Pathophysiology of human hearing loss associated with variants in myosins

Takushi Miyoshi; Inna A Belyantseva; Mrudhula Sajeevadathan; Thomas B Friedman

doi:10.3389/fphys.2024.1374901

Pathophysiology of human hearing loss associated with variants in myosins

Front Physiol. 2024 Mar 18:15:1374901. doi: 10.3389/fphys.2024.1374901. eCollection 2024.

Authors

Takushi Miyoshi^{1

2}, Inna A Belyantseva¹, Mrudhula Sajeevadathan², Thomas B Friedman¹

Affiliations

¹ Laboratory of Molecular Genetics, National Institute on Deafness and Other Communication Disorders, National Institutes of Health, Bethesda, MD, United States.
² Division of Molecular and Integrative Physiology, Department of Biomedical Sciences, Southern Illinois University School of Medicine, Carbondale, IL, United States.

Abstract

Deleterious variants of more than one hundred genes are associated with hearing loss including MYO3A, MYO6, MYO7A and MYO15A and two conventional myosins MYH9 and MYH14. Variants of MYO7A also manifest as Usher syndrome associated with dysfunction of the retina and vestibule as well as hearing loss.
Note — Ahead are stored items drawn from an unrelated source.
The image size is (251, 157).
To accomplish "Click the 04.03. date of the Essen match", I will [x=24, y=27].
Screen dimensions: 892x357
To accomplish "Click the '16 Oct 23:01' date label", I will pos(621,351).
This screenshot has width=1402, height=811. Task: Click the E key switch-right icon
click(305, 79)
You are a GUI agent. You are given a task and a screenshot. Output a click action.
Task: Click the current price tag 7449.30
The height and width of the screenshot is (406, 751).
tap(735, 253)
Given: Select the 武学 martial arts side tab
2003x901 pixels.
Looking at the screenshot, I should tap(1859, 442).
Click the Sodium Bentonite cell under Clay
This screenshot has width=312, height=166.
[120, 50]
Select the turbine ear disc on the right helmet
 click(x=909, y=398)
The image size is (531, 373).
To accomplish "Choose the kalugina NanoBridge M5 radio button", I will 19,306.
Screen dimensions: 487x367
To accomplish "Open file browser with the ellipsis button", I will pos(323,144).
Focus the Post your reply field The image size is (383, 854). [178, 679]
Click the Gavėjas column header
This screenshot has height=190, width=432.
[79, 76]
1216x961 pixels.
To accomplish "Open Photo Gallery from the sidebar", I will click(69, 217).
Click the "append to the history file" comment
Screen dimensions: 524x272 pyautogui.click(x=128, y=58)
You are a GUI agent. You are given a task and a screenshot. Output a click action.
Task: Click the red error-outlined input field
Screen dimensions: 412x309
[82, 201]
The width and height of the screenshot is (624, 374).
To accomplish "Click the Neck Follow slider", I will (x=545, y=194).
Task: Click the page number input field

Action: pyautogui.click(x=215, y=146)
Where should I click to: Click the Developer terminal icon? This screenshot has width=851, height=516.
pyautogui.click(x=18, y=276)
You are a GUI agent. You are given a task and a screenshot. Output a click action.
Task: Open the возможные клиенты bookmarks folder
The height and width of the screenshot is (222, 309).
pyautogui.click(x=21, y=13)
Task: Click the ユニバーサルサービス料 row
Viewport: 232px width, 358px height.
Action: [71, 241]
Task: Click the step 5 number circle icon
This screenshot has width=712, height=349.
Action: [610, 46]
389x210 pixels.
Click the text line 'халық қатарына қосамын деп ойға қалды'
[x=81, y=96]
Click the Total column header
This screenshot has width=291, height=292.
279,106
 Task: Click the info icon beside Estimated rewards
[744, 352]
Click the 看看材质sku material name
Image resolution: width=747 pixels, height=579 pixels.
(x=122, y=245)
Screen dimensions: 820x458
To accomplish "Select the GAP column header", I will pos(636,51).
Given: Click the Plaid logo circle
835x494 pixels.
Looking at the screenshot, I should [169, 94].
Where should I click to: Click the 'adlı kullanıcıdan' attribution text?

While the functions of MYH9 and MYH14 in the inner ear are debated, MYO3A, MYO6, MYO7A and MYO15A are expressed in inner ear hair cells along with class-I myosin MYO1C and are essential for developing and maintaining functional stereocilia on the apical surface of hair cells. Stereocilia are large, cylindrical, actin-rich protrusions functioning as biological mechanosensors to detect sound, acceleration and posture. The rigidity of stereocilia is sustained by highly crosslinked unidirectionally-oriented F-actin, which also provides a scaffold for various proteins including unconventional myosins and their cargo. Typical myosin molecules consist of an ATPase head motor domain to transmit forces to F-actin, a neck containing IQ-motifs that bind regulatory light chains and a tail region with motifs recognizing partners. Instead of long coiled-coil domains characterizing conventional myosins, the tails of unconventional myosins have various motifs to anchor or transport proteins and phospholipids along the F-actin core of a stereocilium. For these myosins, decades of studies have elucidated their biochemical properties, interacting partners in hair cells and variants associated with hearing loss. However, less is known about how myosins traffic in a stereocilium using their motor function, and how each variant correlates with a clinical condition including the severity and onset of hearing loss, mode of inheritance and presence of symptoms other than hearing loss. Here, we cover the domain structures and functions of myosins associated with hearing loss together with advances, open questions about trafficking of myosins in stereocilia and correlations between hundreds of variants in myosins annotated in ClinVar and the corresponding deafness phenotypes.

Keywords: cargo transport; hearing; hereditary deafness; myosin; stereocilia.

Publication types

Review

Grants and funding

The author(s) declare that financial support was received for the research, authorship, and/or publication of this article. TM, IB, and TF were supported, in part, by NIDCD intramural research funds DC000039 to TF. TM and MS were also supported by the start-up fund from Southern Illinois University School of Medicine and the K99/R00 Pathway-to-Independence Award to TM (1K99DC019949 and 4R00DC019949).